Problem to solve: Restate word for word only the lines from the one with "At what coordinates" through the end of the records; no pictures belong in the copy.

Material for this task:
====

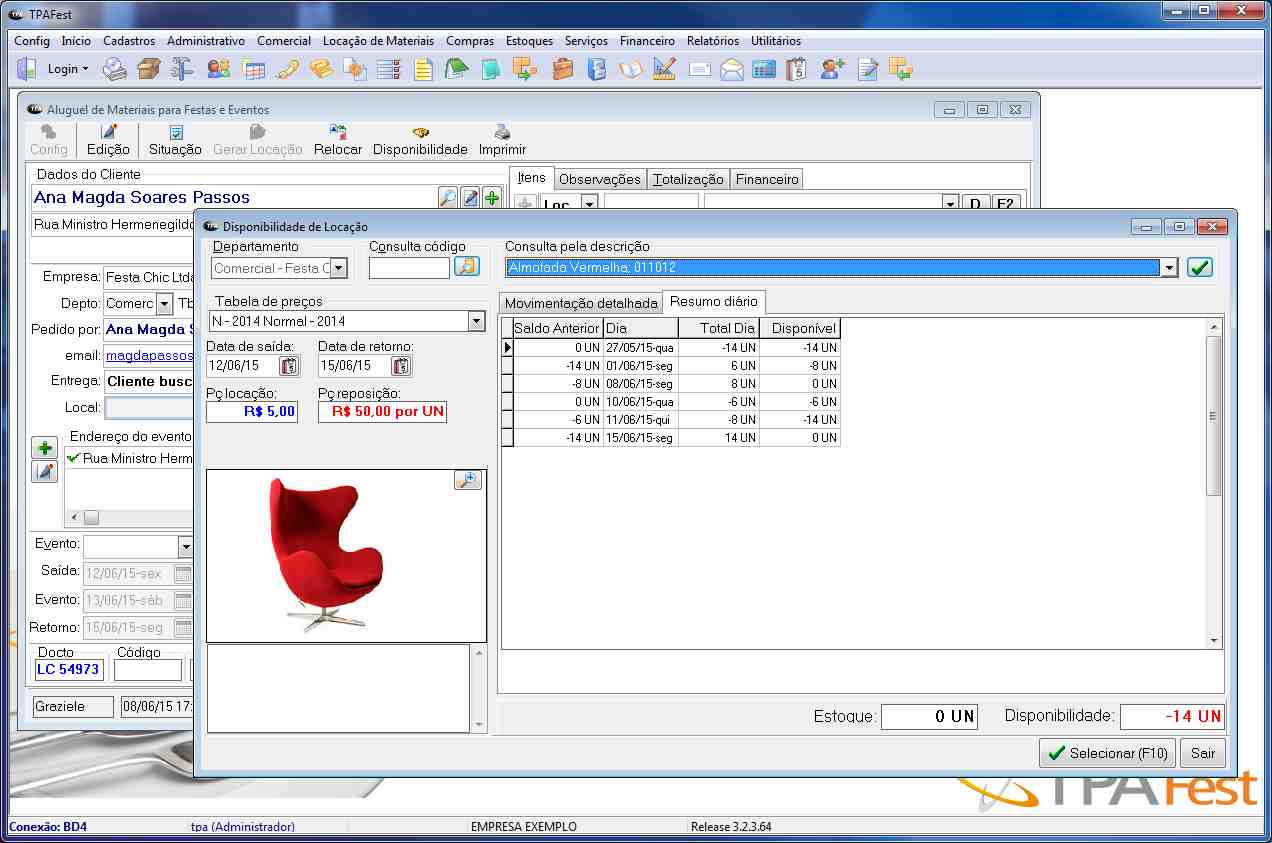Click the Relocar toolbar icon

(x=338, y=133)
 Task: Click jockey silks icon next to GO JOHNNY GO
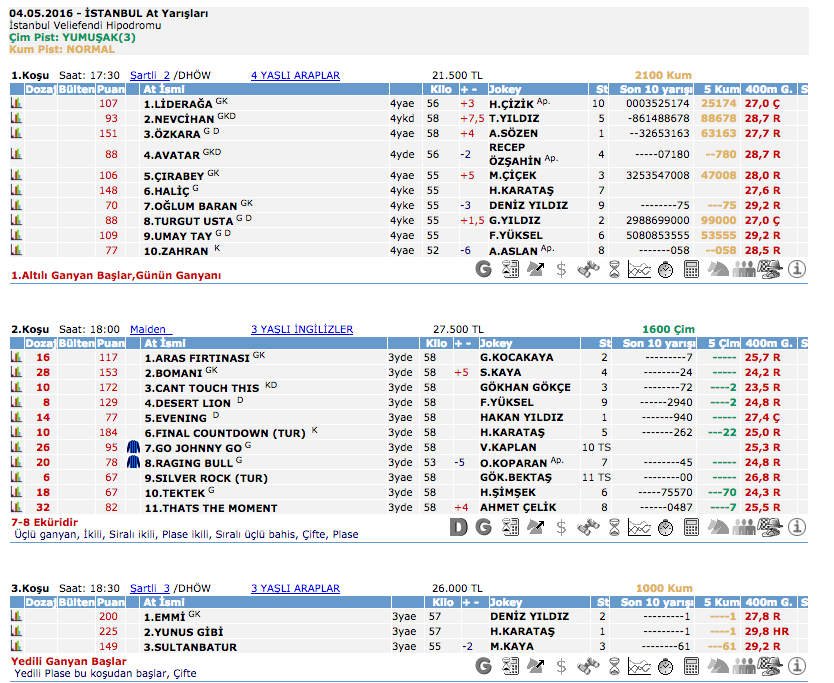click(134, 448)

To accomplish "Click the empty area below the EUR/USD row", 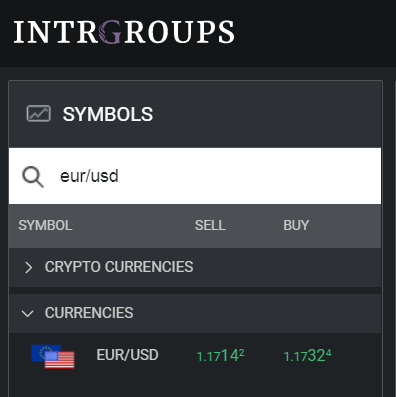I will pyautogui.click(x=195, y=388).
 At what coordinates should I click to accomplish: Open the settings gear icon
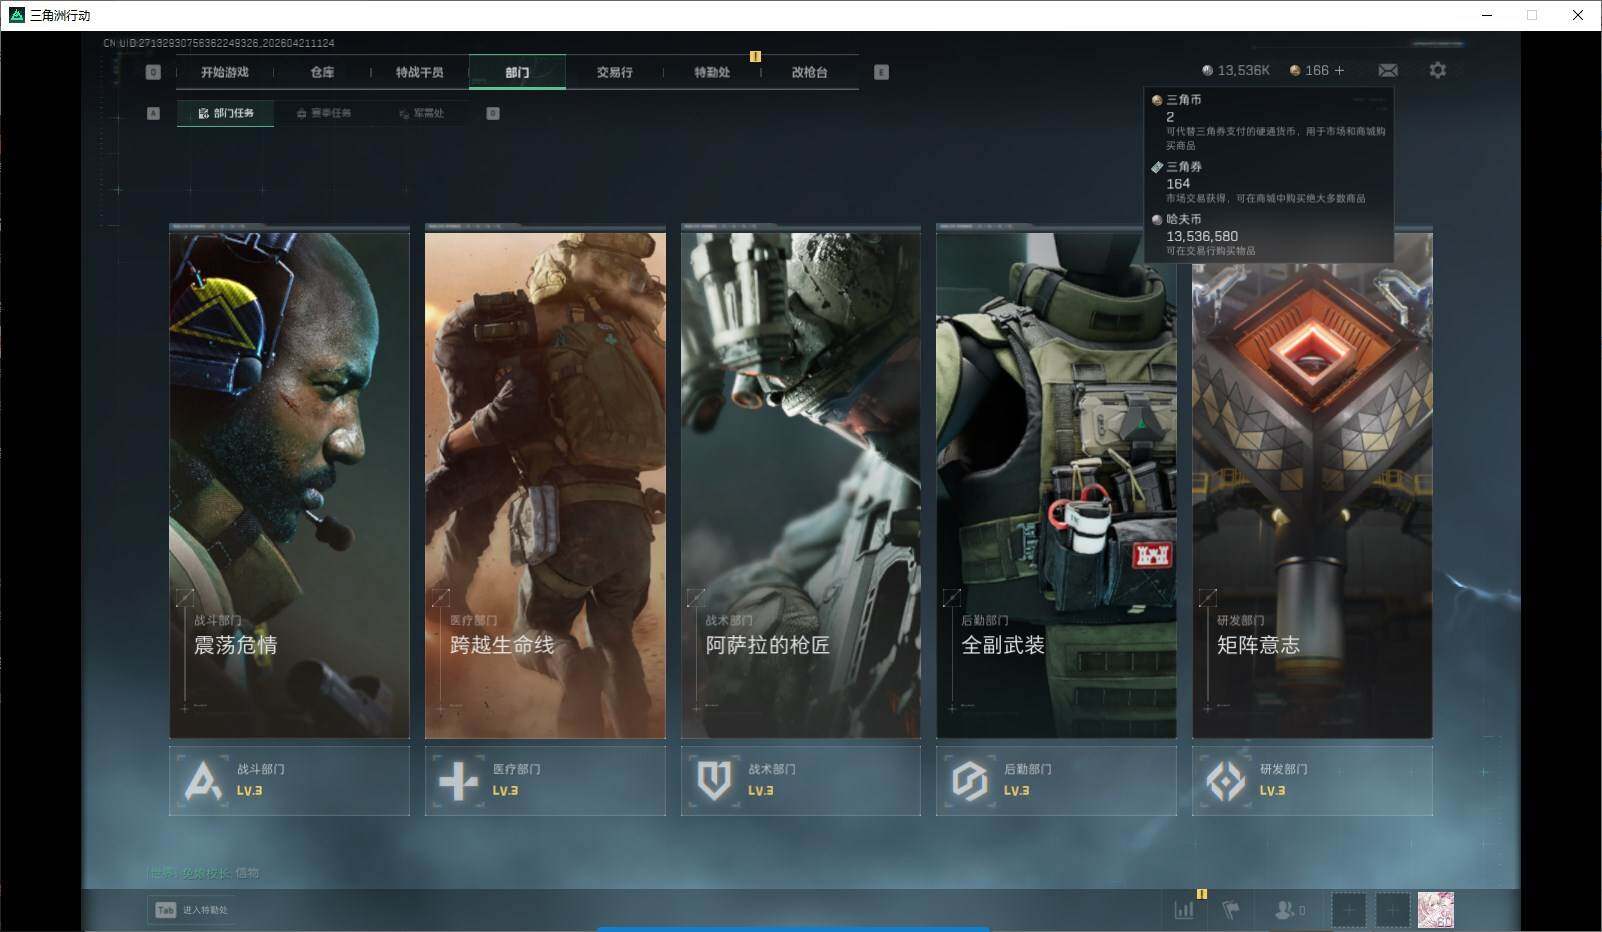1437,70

====

Reply to the exercise:
 At what coordinates should I click to accomplish: Open the settings gear icon
1437,70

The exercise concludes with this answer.